__Instructions for the task__
Your output should be exactly the lines from the one containing "Task: Click the empty fifth rating star" through the final line of the following data, please, with no pictures.

Items from a data source:
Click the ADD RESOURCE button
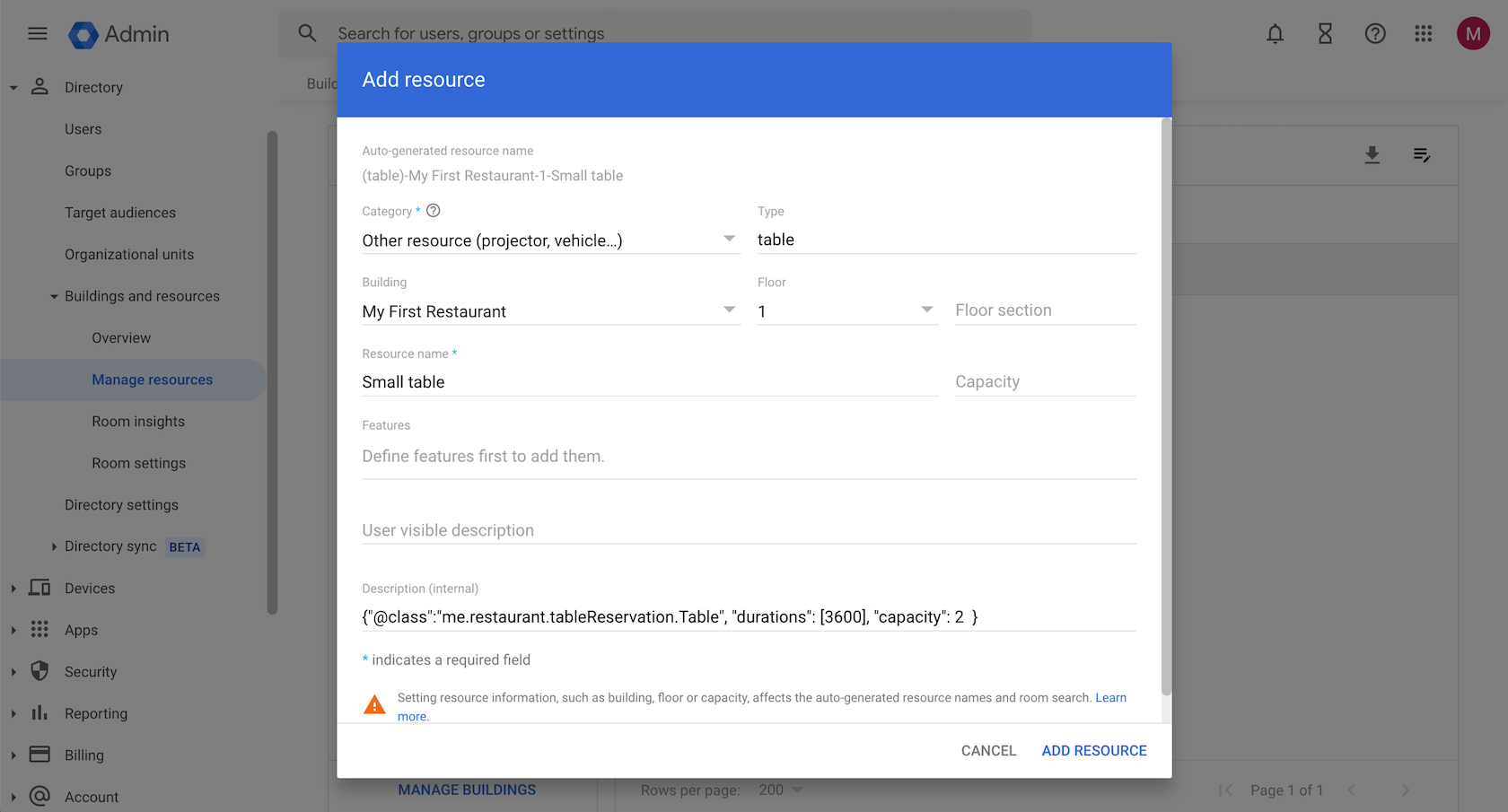1508x812 pixels. (1093, 751)
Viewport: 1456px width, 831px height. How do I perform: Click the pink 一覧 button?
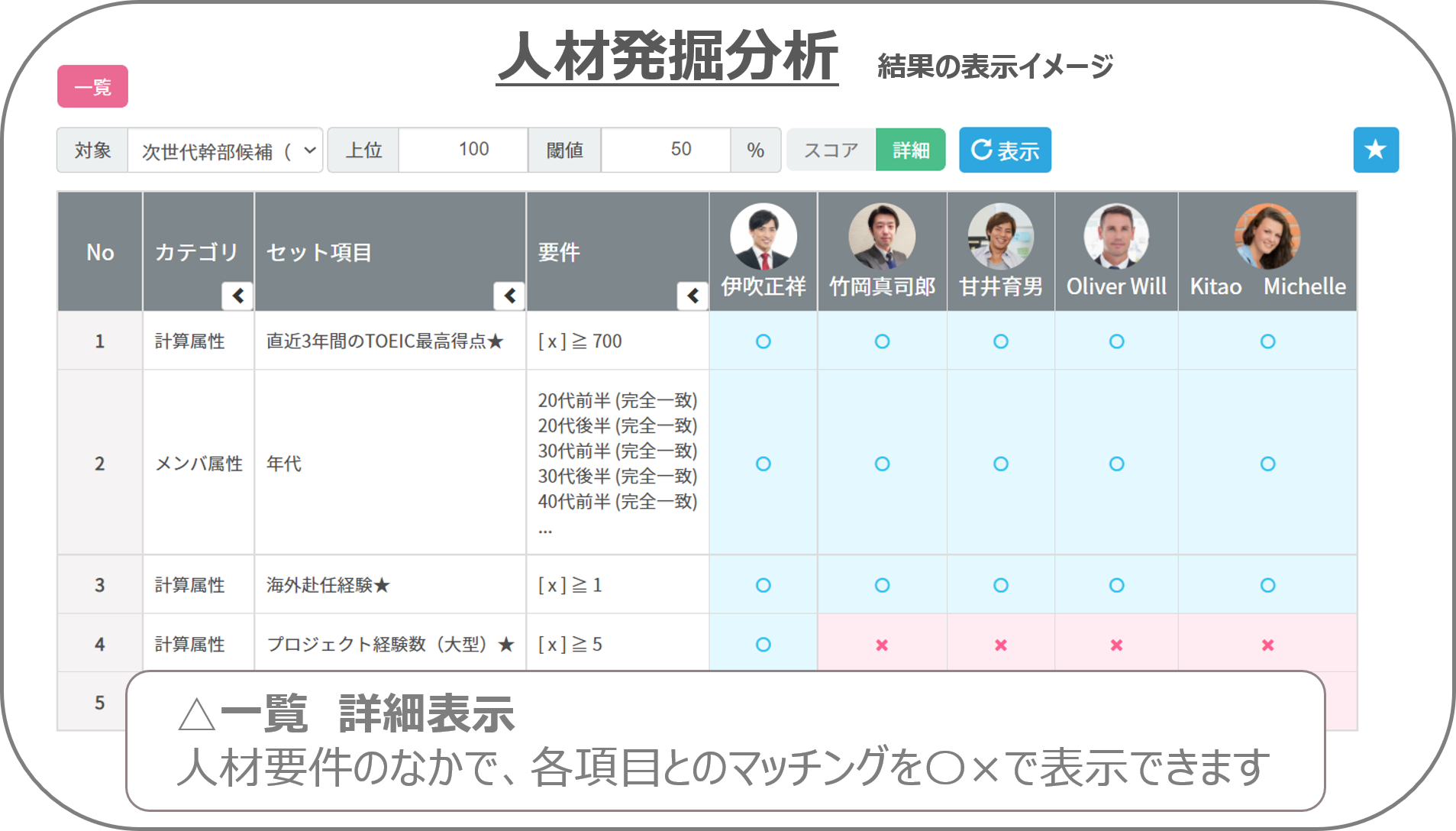[x=92, y=86]
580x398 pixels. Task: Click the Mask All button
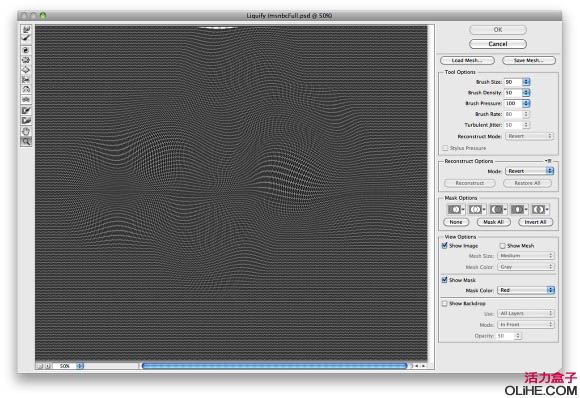tap(493, 222)
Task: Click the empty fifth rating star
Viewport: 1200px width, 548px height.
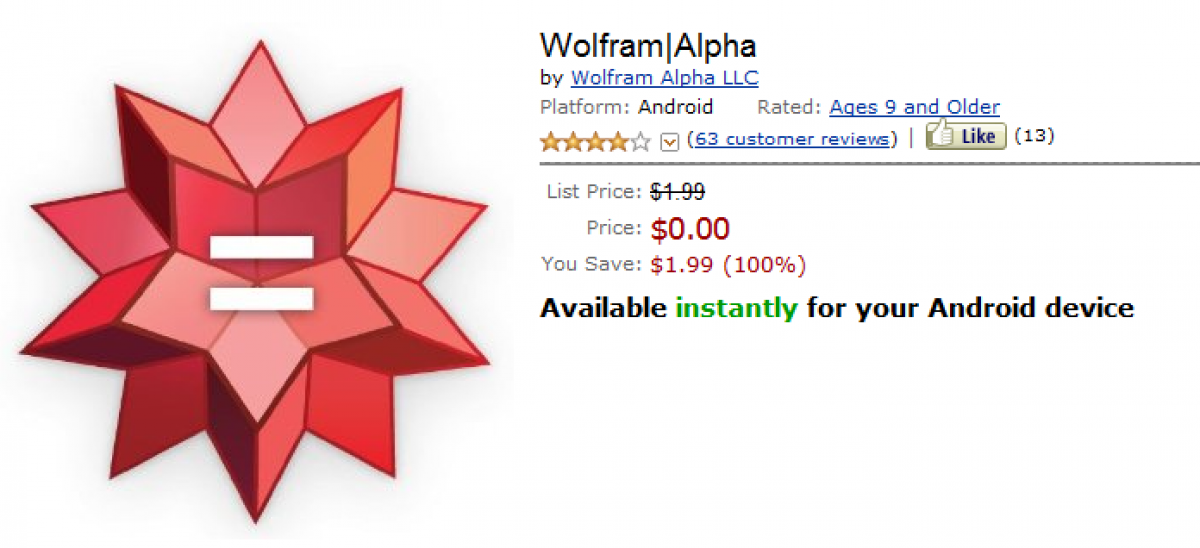Action: 641,140
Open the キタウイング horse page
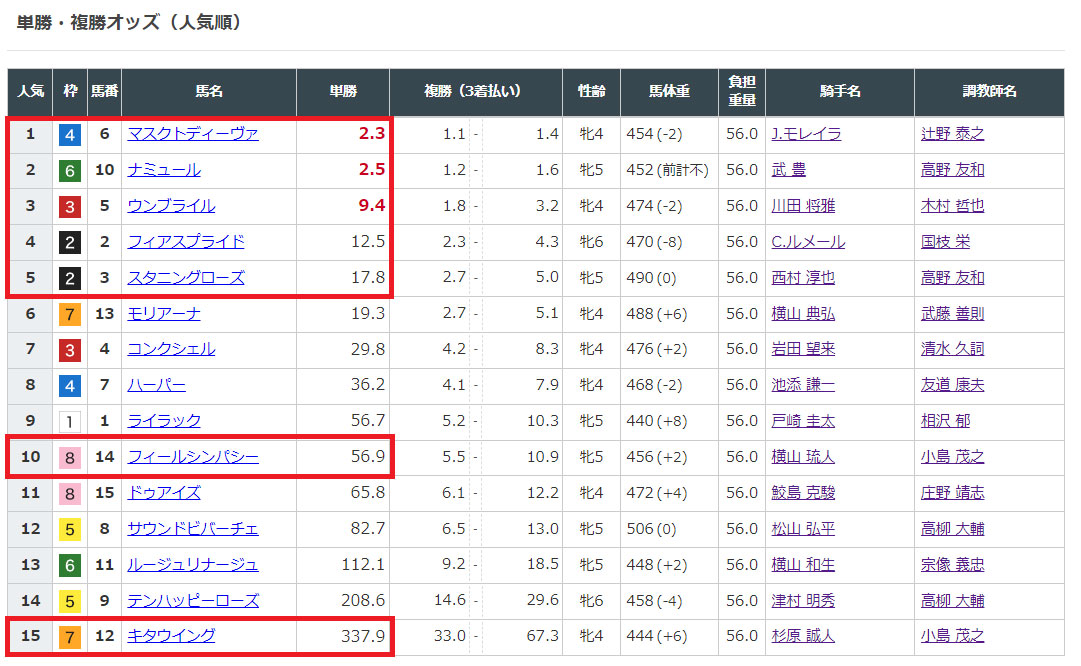The width and height of the screenshot is (1081, 666). point(170,635)
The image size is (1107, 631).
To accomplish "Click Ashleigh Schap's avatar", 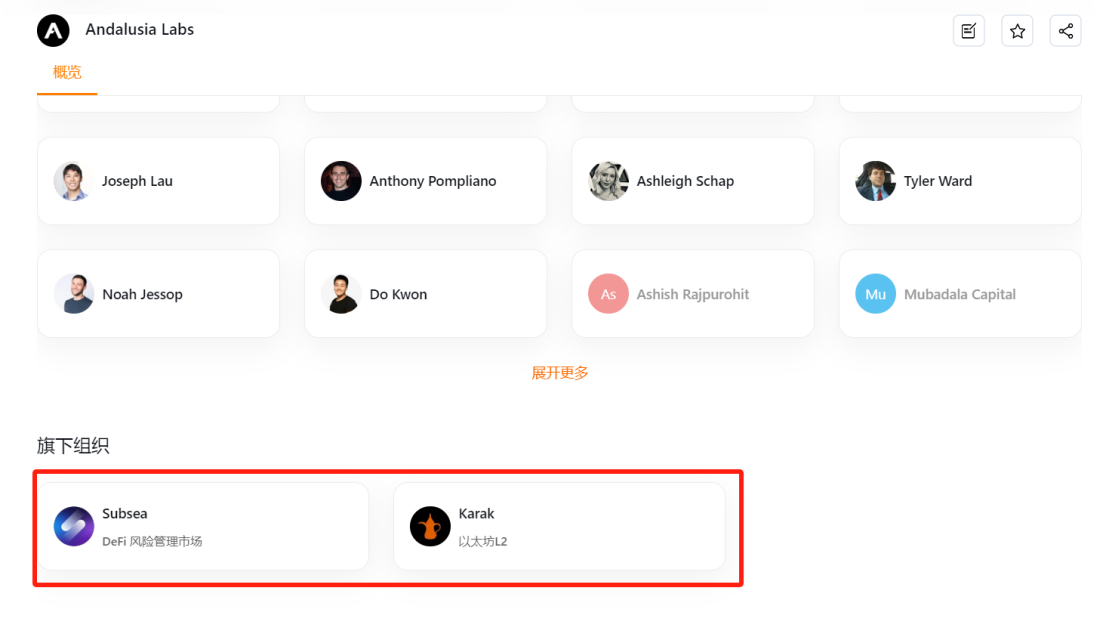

__Task response__
Task: Click the empty fifth rating star
Viewport: 1200px width, 548px height.
Action: 641,140
Open the キタウイング horse page
The width and height of the screenshot is (1081, 666). point(170,635)
The image size is (1107, 631).
To accomplish "Click Ashleigh Schap's avatar", 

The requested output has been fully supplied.